Soon came another marked difference in approach, not from the media but from the government. The US president appeared before the cameras to share his peoples’ pain and comfort them. It was a short address, over as quickly as it had begun, but I can only imagine that it would have given a confused nation a feeling that someone was on the job. I say I can only imagine it because I’ve never actually experienced it. No matter the scale of the disaster, the extent of the carnage, I’ve never seen one of our leaders — a prime minister or a president — actually reach out and try to comfort the people. Whether it’s Baldia, Alamdaar Road or Abbas Town, they’ve never bothered to actually try and lead. It’s almost enough to make you long for a meray aziz humwatno moment.
There was, of course, the bad and the ugly as well. The New York Post, in particular, stands out for being a fear-mongering rag. Not only did it inflate the casualties, it also reported that a “Saudi man who smelled of gunpowder” was a suspect, even when the Boston police denied any such thing. There are consequences to this sort of misreporting, and a group of men wielding baseball bats showed up at the hospital where this man was said to be held while he was being treated.
The Post’s next front page ran a picture of two men, who the Post claims were being sought, with the title “Bag Men”. Except, of course, they weren’t being sought and were guilty only of watching the marathon while looking somewhat Middle-Eastern. One of them, 17-year-old Salah Barhoun, had to turn to the police to clear his name. The Post, of course, is the same toilet-paper tabloid that turned Pakistani-American Salman Hamdani, a hero of 9/11, into a suspect, adding to the miseries of his family, who spent months thinking he was in an American jail while he had, in fact, died trying to rescue people from the twin towers. Till now, the Post has not issued a clarification, either on Salman or Salah.
Then, of course, it gets worse. US tv analyst Erik Rush, who has appeared on Fox and CNN, tweeted immediately after the bombing, “Let’s bring more Saudis in without screening them! C’mon!” When asked if he was blaming Muslims, he said, “Yes, they’re evil. Let’s kill them all.” Later, he claimed he was being “sarcastic”. And, of course, resident Islamophobe Pam Gellar also ran with it, calling it “Jihad in America”.

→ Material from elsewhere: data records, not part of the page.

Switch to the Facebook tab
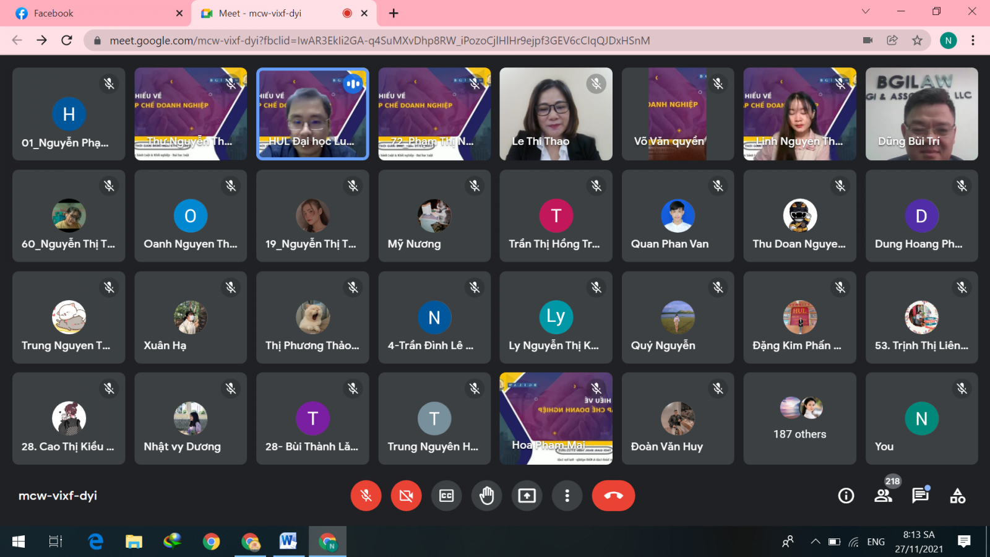 click(x=93, y=13)
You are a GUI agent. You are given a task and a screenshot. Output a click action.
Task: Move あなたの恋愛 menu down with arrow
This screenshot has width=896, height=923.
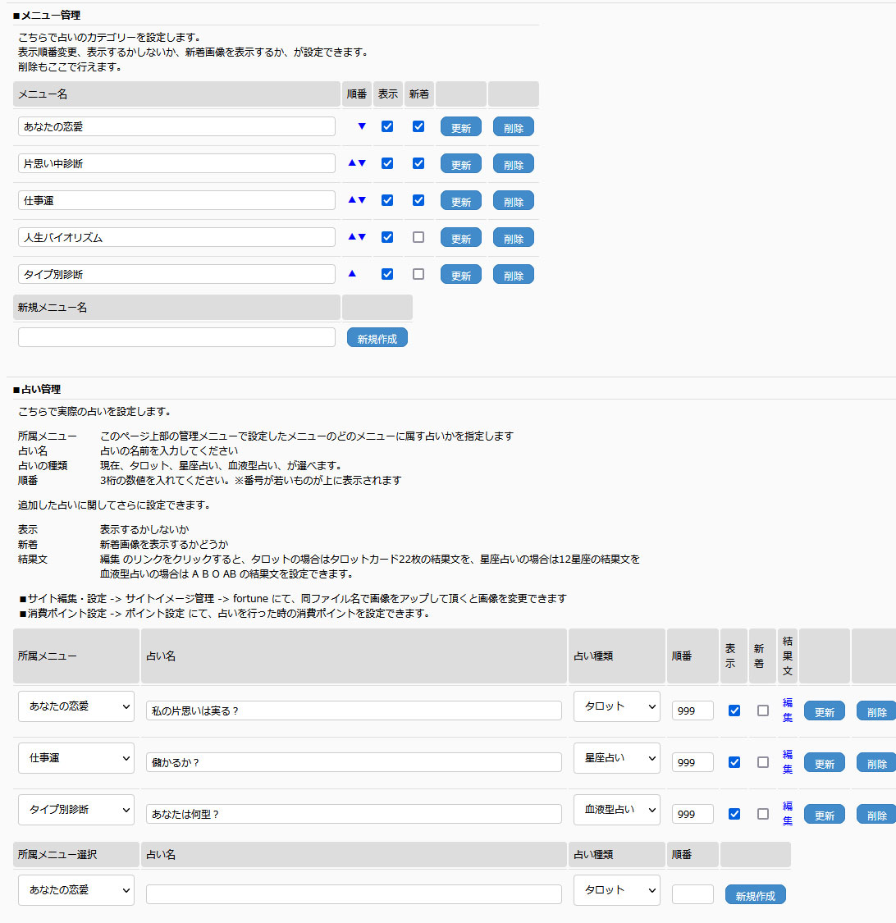click(362, 126)
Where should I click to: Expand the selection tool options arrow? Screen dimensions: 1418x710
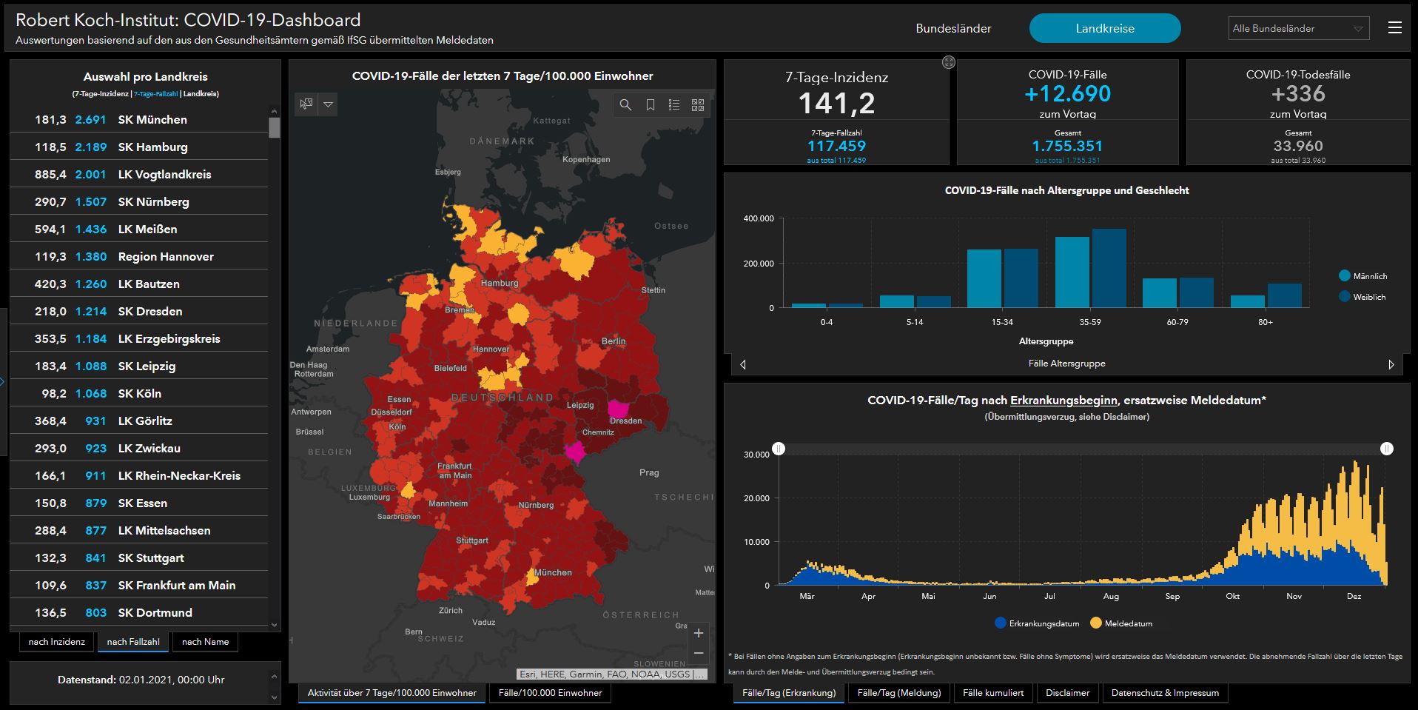click(328, 104)
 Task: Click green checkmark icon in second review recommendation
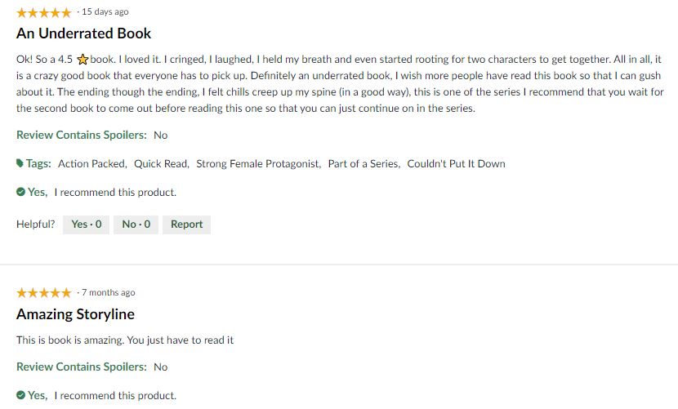[x=21, y=395]
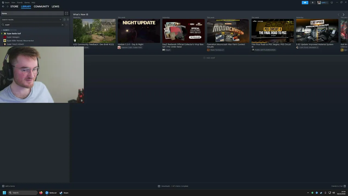Viewport: 348px width, 196px height.
Task: Open Firefox from the taskbar
Action: 41,193
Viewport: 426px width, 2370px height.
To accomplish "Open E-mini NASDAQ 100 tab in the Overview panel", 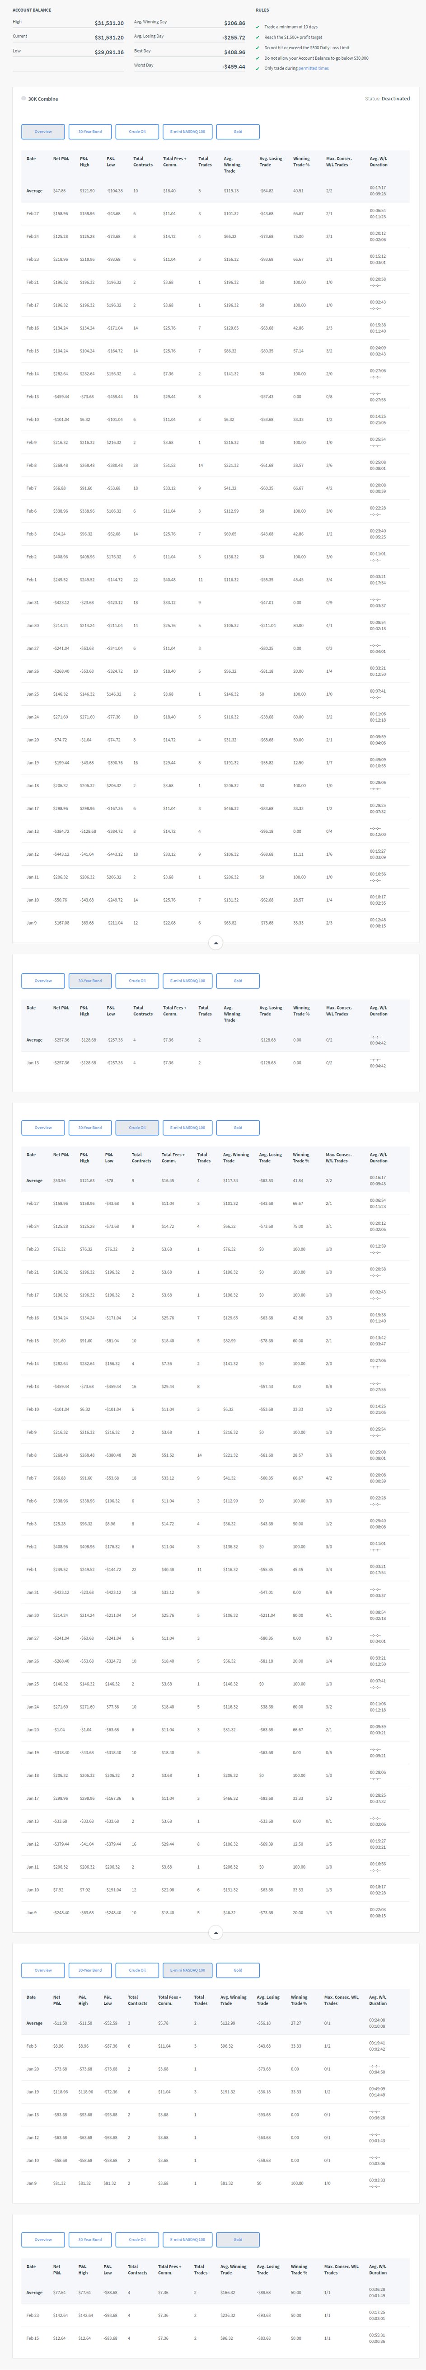I will click(x=188, y=132).
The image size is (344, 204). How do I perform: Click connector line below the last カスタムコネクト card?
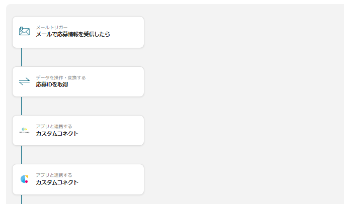click(21, 199)
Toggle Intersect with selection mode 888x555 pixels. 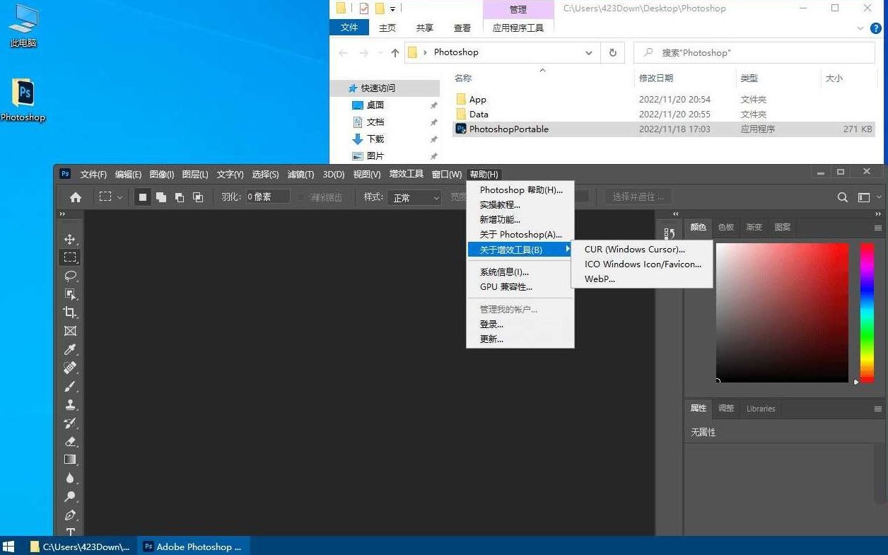[x=199, y=197]
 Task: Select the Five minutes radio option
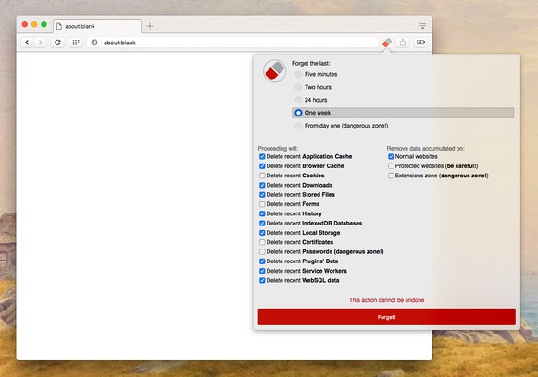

It’s not completely clear who the suspects are. They may turn out to be Muslim, but to jump the gun like this is more a case of exploiting tragedy than anything else. It is “in fact” the moral equivalent of our “no Muslim can commit such an act” crowd that swings into action whenever there is a blast in Pakistan. Predictably, thus, the first Boston-related hate crime took place. And then there are the equivalents of our yeh sab drama hai crowd who claimed this was a false flag operation; an inside job by a government bent on creating a defacto police state. So yes, the yanks also have their screaming tabloids, their nutjobs and hate-mongers.
But by and large, they get slapped down by a much more savvy public. For the most part, misreporting is challenged and maniacs are mocked. Unfortunately, on this side of the world, the more hysterical your coverage, the higher your ratings, and if you’re crazy enough, you won’t get shunned, you’ll get called a senior analyst.
Published in The Express Tribune, April 20th, 2013.